Stored items:
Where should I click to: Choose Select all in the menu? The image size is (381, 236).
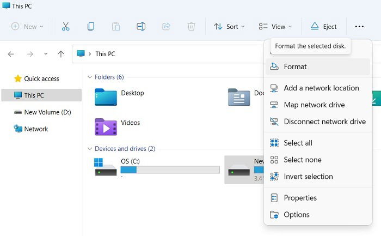coord(318,143)
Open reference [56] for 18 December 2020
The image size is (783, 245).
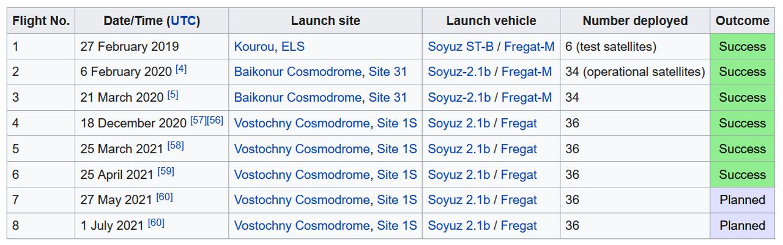coord(215,120)
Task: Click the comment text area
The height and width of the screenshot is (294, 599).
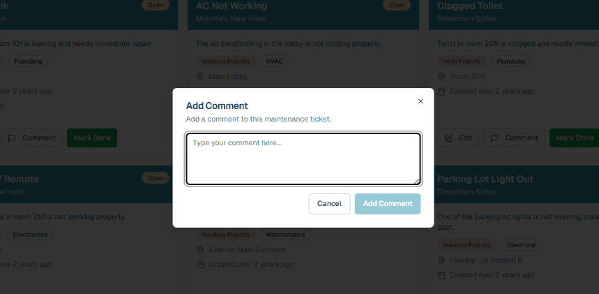Action: (303, 159)
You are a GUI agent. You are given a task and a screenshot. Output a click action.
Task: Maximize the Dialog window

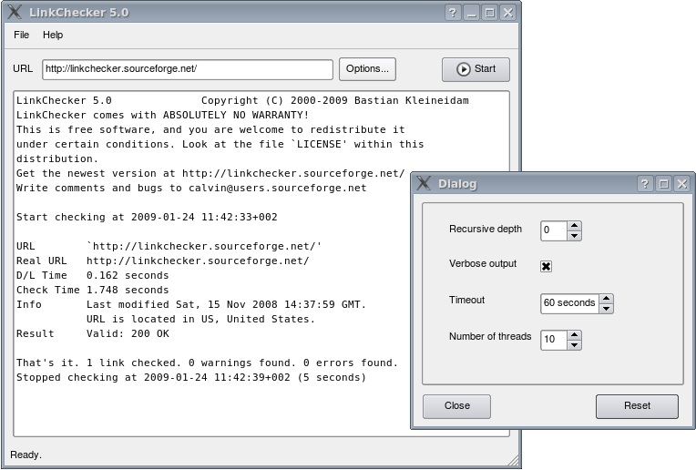663,184
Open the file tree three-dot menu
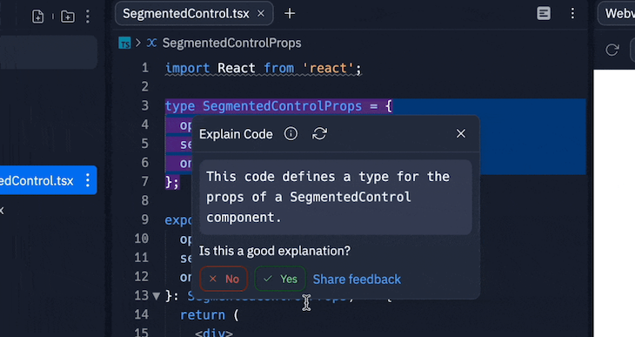The width and height of the screenshot is (635, 337). coord(88,17)
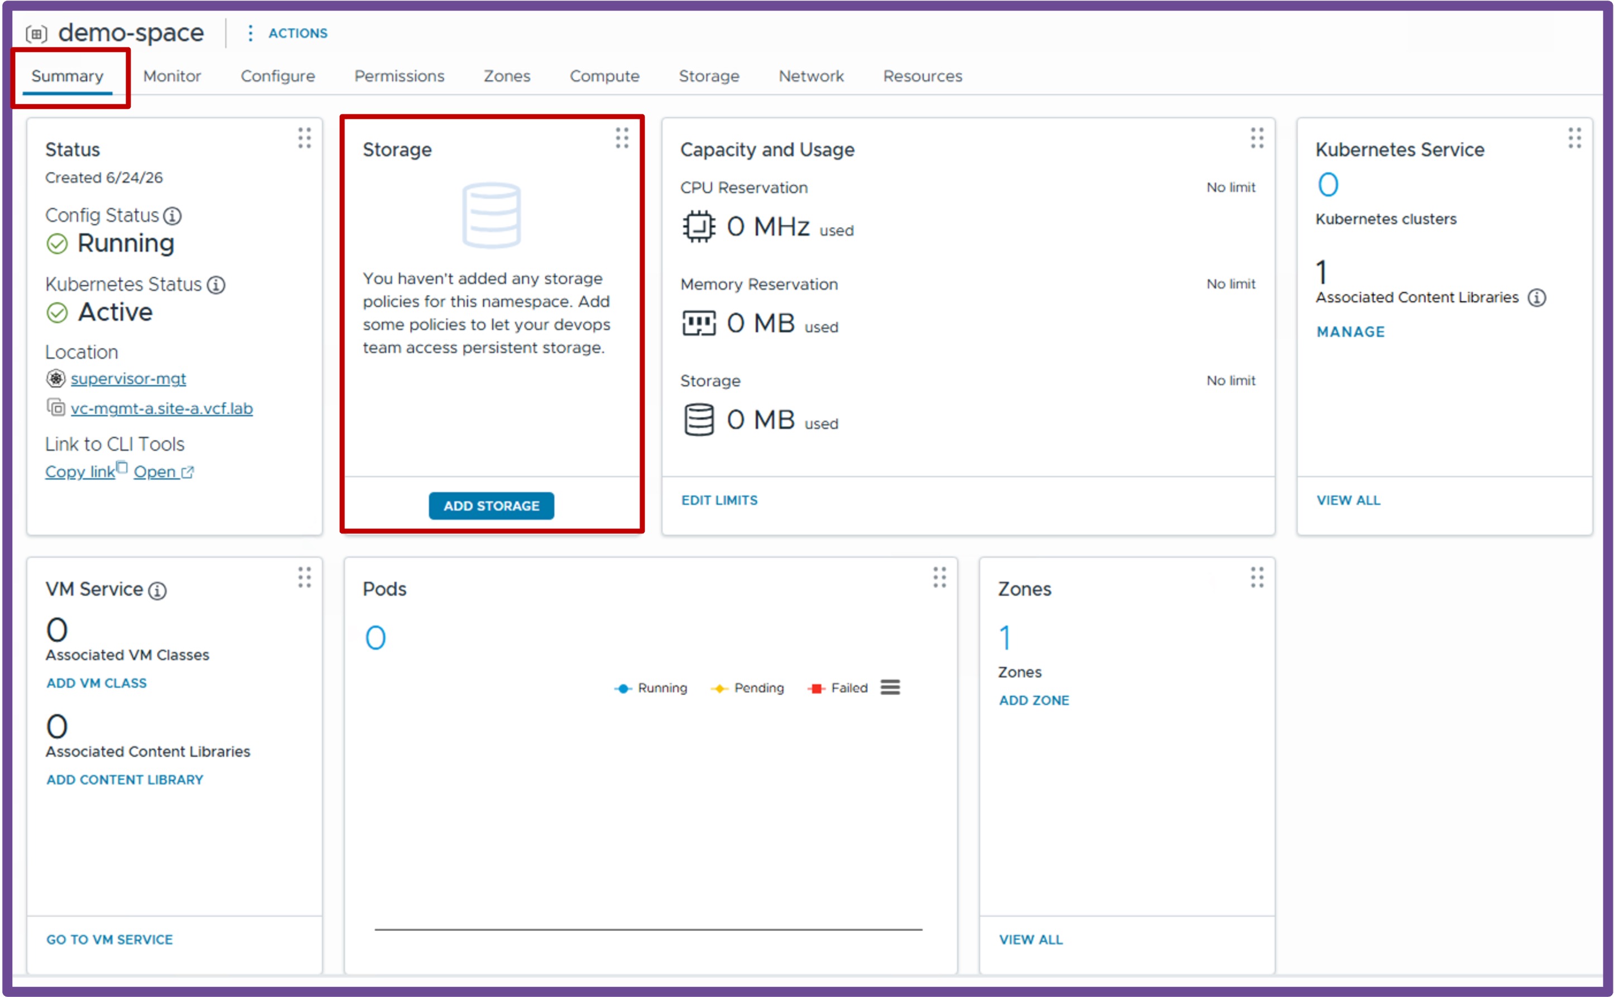
Task: Click the VM Service info icon
Action: pyautogui.click(x=157, y=590)
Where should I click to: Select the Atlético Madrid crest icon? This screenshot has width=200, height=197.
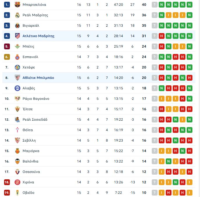(17, 36)
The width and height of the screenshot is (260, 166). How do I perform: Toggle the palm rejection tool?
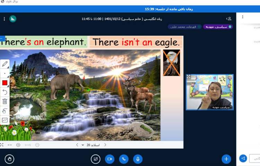click(5, 111)
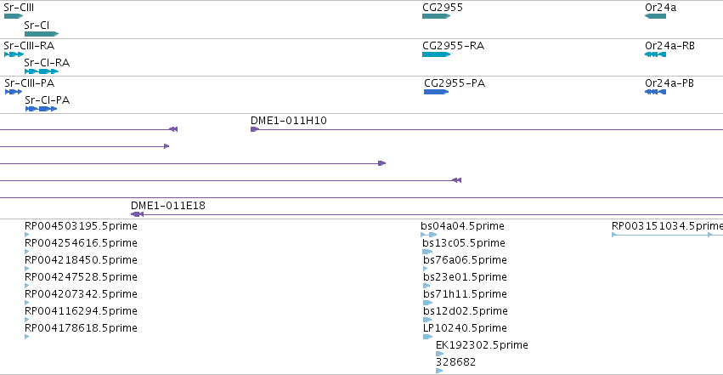Select the RP003151034.5prime EST line
The width and height of the screenshot is (723, 375).
pyautogui.click(x=667, y=235)
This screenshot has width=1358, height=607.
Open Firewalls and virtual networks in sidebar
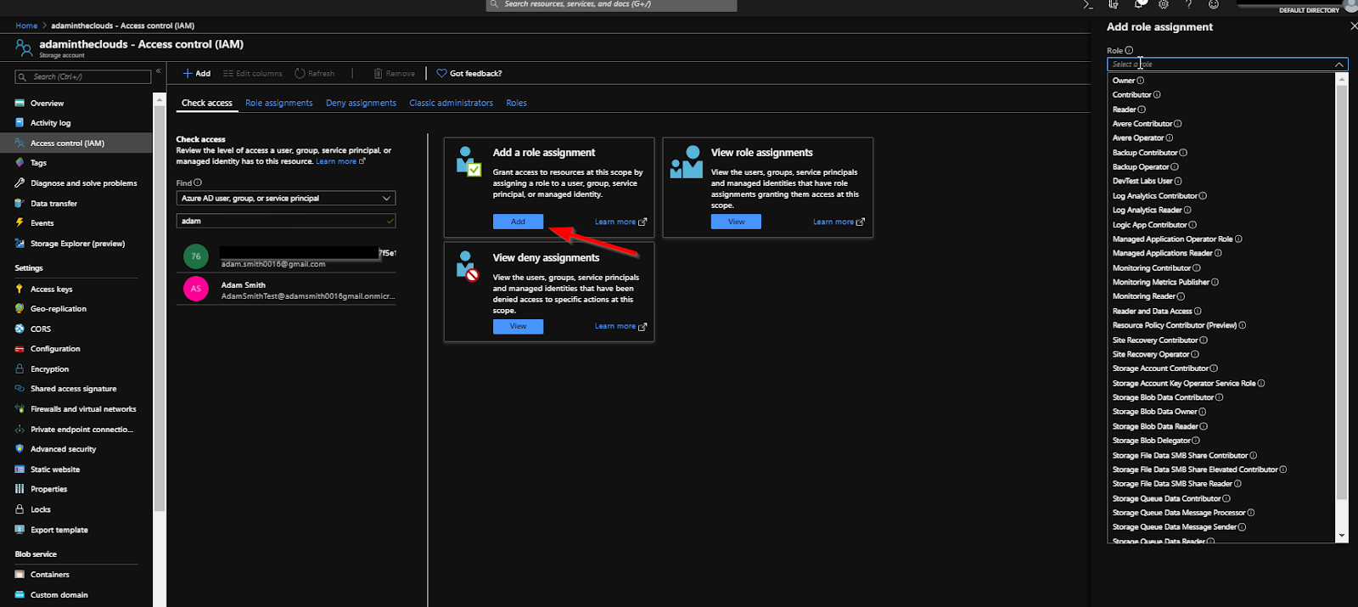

WHAT YOU WILL DO
The records above, copied word for word without the pictures, are what should be output.

PROBLEM SOLUTION
Where should I click to: Choose Select all in the menu? The image size is (381, 236).
coord(318,143)
Open reference [56] for 18 December 2020
The image size is (783, 245).
coord(215,120)
Task: Click the comment text area
The height and width of the screenshot is (294, 599).
Action: (303, 159)
You are a GUI agent. You are given a task and a screenshot. Output a click action.
Task: Maximize the Dialog window

663,184
Open the file tree three-dot menu
The width and height of the screenshot is (635, 337). coord(88,17)
Task: Click the VM Service info icon
Action: pyautogui.click(x=157, y=590)
Where should I click to: Select the Atlético Madrid crest icon? This screenshot has width=200, height=197.
(17, 36)
The width and height of the screenshot is (260, 166). How do I perform: Toggle the palm rejection tool?
click(5, 111)
Select the RP003151034.5prime EST line
The width and height of the screenshot is (723, 375).
pyautogui.click(x=667, y=235)
This screenshot has width=1358, height=607.
Open Firewalls and virtual networks in sidebar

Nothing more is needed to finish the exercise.